AG to review plebiscite ruling for possible appealWritten by Donna De Jesus
Guam - After Chief Judge Frances Tydingco-Gatewood ruled Guam’s plebiscite law as unconstitutional, Attorney General Elizabeth Barrett-Anderson announced that she will review that ruling to determine the possibility of filing an appeal.
In a release, Barrett-Anderson said “The right to vote in our nation is such a fundamentally protected right, just like freedom of speech, freedom of religion, or freedom of the press.” The AG adds that a plebiscite vote does not make change, but rather “is a political statement, a hope, and a desire, which cannot affect actual change. Only Congress can make a change to Guam’s political status.”
Gov. Eddie Calvo also expressed his disappointment with the decision on Newstalk K57’s Mornings with Patti, saying that sticking to the status quo is leaving Guam as a “pseudo-colonial unincorporated territory.”
"I find it almost revolting that on, what is amounting to an opinion poll, which is really what this plebiscite is — it’s non-binding to Congress," Calvo stated. "With regulatory agencies that are created, such as EPA, that put billions of dollars in burdens on the people of Guam, and no problem that being unconstitutional because only certain parts of the Constitution apply to the unincorporated territory of Guam. It’s almost farcical. But we’ve got to continue to move from here."
Judge Tydingco-Gatewood ruled in favor of the plaintiff, long-time resident Arnold 'Dave' Davis, saying that excluding non-Chamorros from registering to vote in the referendum is racial discrimination and a violation of the Fourteenth and Fifteenth Amendments. In court documents, Tydingco-Gatewood added that the Insular Cases are not applicable in this case because they apply to incorporated territories, and Guam is an unincorporated territory, therefore only fundamental constitutional rights apply.

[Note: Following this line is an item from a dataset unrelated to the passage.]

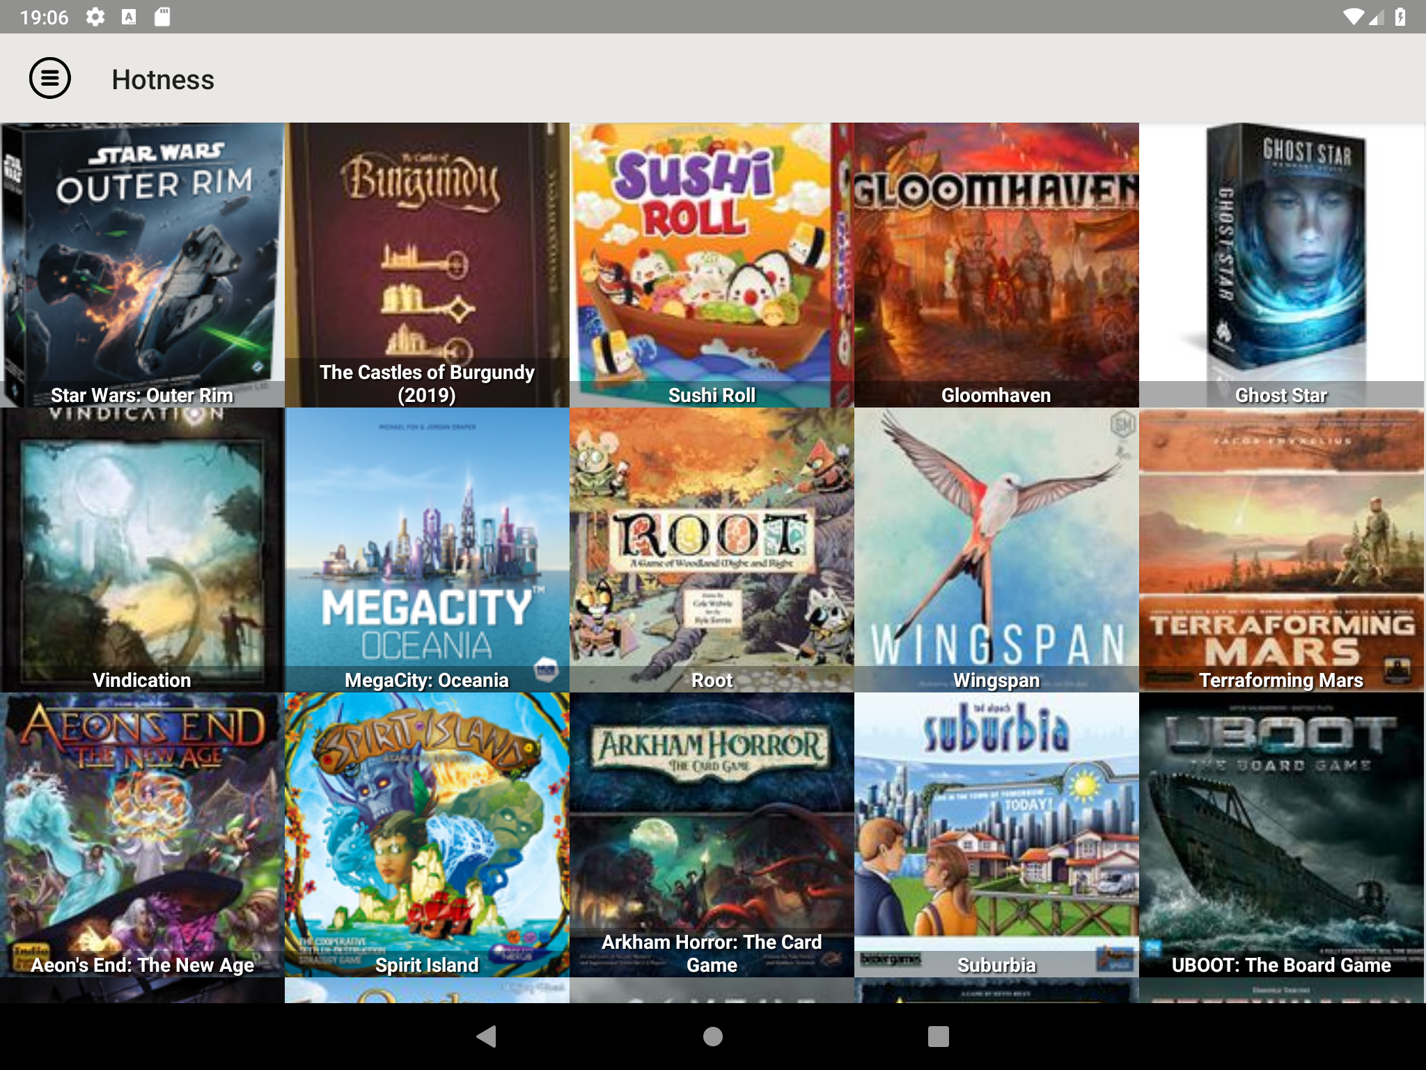This screenshot has height=1070, width=1426.
Task: Open the recent apps square button
Action: [x=938, y=1036]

Speaker BJ Cruz communicated that, while he expected this decision, he is also dismayed by it. On Mornings with Patti, Speaker Cruz said, "I’ve really, not so much lost faith, but I’m just amazed at the Judiciary’s response to the Insular Cases... I was really dismayed... I cannot believe the courts haven’t decided that those cases have to be reversed."
Gov. Calvo says he will still move towards the process of self-determination, and will be working with the attorney general to review Judge Tydingco-Gatewood’s ruling for possible appeal to the Supreme Court.